(Collected data)
Start of Block

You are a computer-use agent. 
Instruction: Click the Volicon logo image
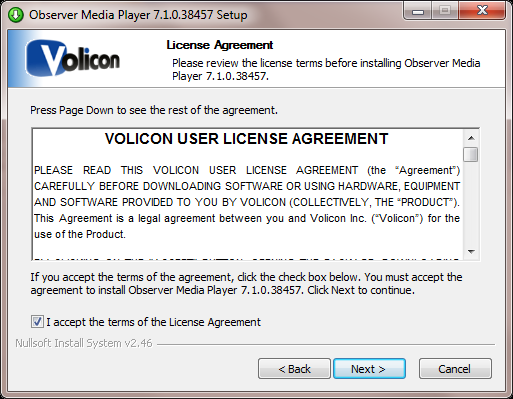73,59
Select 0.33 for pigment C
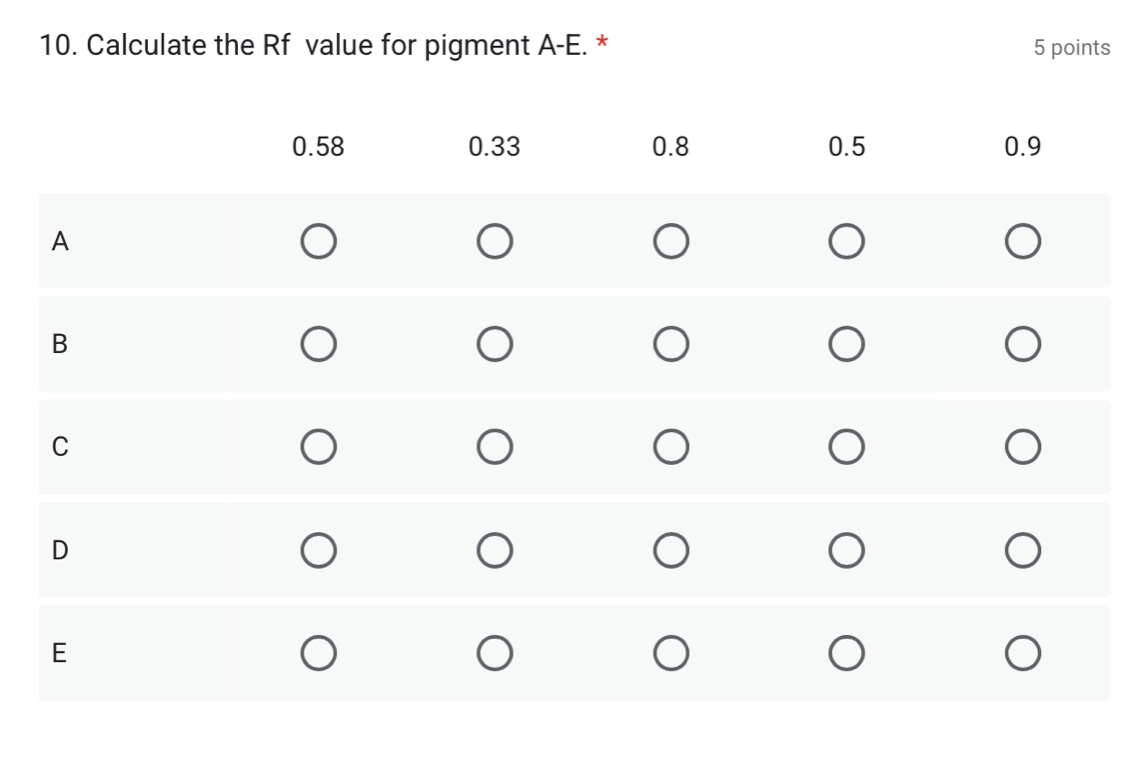The width and height of the screenshot is (1134, 759). [x=494, y=447]
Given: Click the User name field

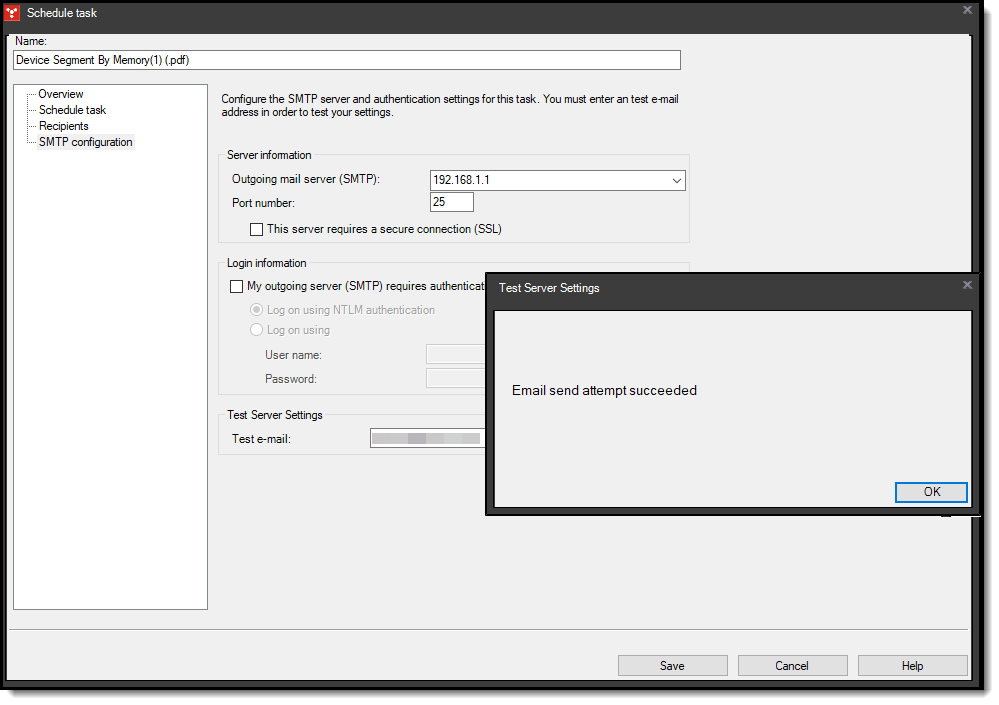Looking at the screenshot, I should [x=455, y=354].
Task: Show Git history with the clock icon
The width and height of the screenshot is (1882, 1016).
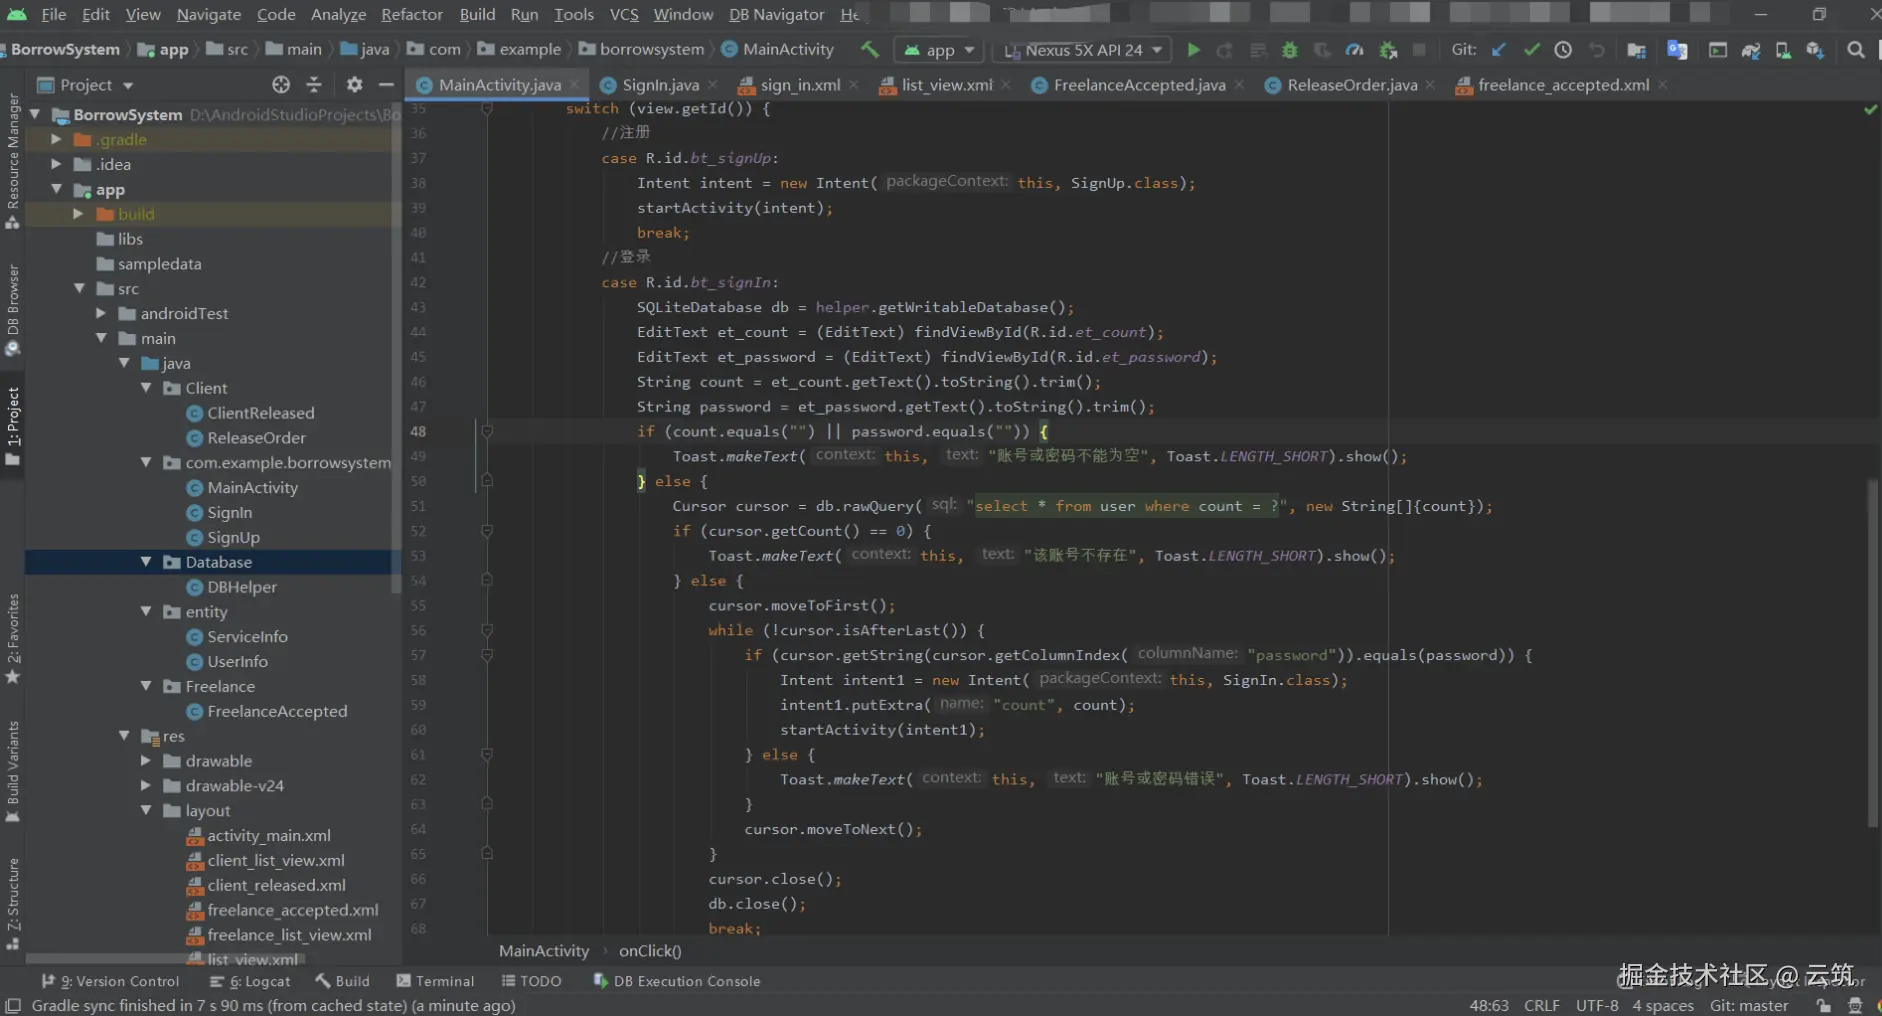Action: click(1563, 50)
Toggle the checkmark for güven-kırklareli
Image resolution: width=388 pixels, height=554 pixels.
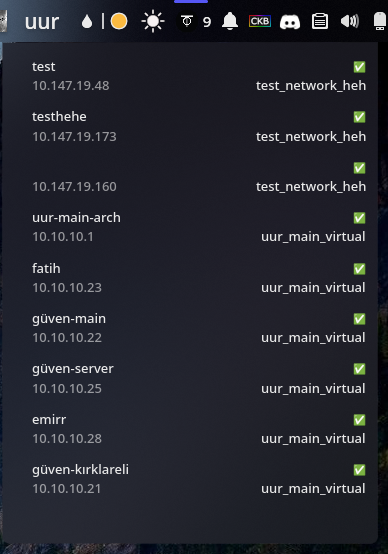point(359,470)
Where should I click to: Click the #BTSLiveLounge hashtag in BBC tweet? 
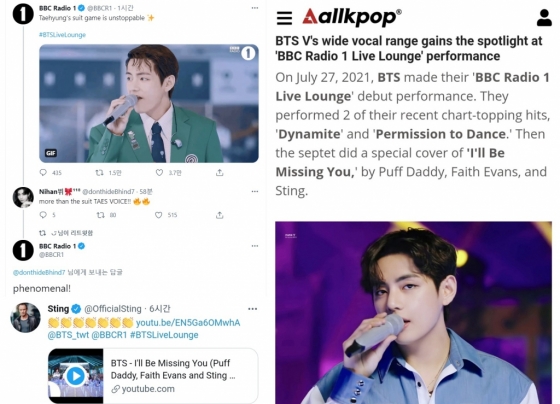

End of Block

Task directions — What is needed is a word-for-word copy of the records above, excluding pictures.

Result of this exercise —
You are a computer-use agent. 
Instruction: Click the Volicon logo image
73,59
Select 0.33 for pigment C
The width and height of the screenshot is (1134, 759). [x=494, y=447]
Given: Click the User name field

Looking at the screenshot, I should [x=455, y=354].
Task: Show Git history with the clock icon
The width and height of the screenshot is (1882, 1016).
Action: click(1563, 50)
Toggle the checkmark for güven-kırklareli
Image resolution: width=388 pixels, height=554 pixels.
point(359,470)
Where should I click to: Click the #BTSLiveLounge hashtag in BBC tweet? 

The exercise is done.